Hay gente que parece exhibir cierto regodeo en pronunciar frases como “si son todos iguales” o “tanto roban unos como otros”, como si eso les confirmara en su fe oscurantista, ratificada en cada titular y en la negación de cualquier conato de optimismo. En Andalucía, tras el escándalo de la UGT, ahora sabemos que la CEA, o sea la patronal, también se repartió, presuntamente, unos fondos análogos, transferidos por la Junta para la formación continua de los trabajadores y la ocupacional de los desempleados; y es como si estuviéramos esperando con el hacha encendida para verla caer, quizá porque sabemos, demasiado bien, que el temor ciudadano a la impunidad delictiva, ejercida desde los cargos de representación, no es ningún lugar común.

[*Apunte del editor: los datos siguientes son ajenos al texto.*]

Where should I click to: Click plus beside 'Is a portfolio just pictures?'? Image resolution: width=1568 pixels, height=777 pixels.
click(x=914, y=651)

Pero esta “negación pasiva” se deja atrás los matices, y también varios logros colectivos que no merecen compartir castigo. Tengo la impresión de que parte de ese discurso fatalista, además de quedarse inmerso y bloqueado en su propia negación, acaba siendo cómplice del tenebrismo gubernamental. Tenemos, seguramente, el Gobierno que menos ha alentado a sus ciudadanos, para irlo hundiendo anímicamente con rodillos parlamentarios, leyes anacrónicas y pantallas de plasma. Es como si las medidas represivas de nuestras libertades, como la nueva Ley de Seguridad Ciudadana, lejos de movilizarnos para ocupar las calles pacíficamente, nos dejaran aún más noqueados que el recorte de nuestra sanidad universal, la educación pública o los derechos laborales. La estrategia del Gobierno, inmerso en el mayor escándalo de corrupción de nuestra democracia, parece sencilla: asegurarse de que los ciudadanos no solo vean recortadas sus garantías de protesta, sino también su ánimo, para acabar hundiéndose entre ellos en un fatalismo crónico. Necesitamos, entonces, un nuevo Prometeo que nos sepa infundir una esperanza: aunque sea ciega, aunque esté encadenada, para inflamar el grito visionario, para salir de nuevo a la calle con nuestro impulso de soberanía.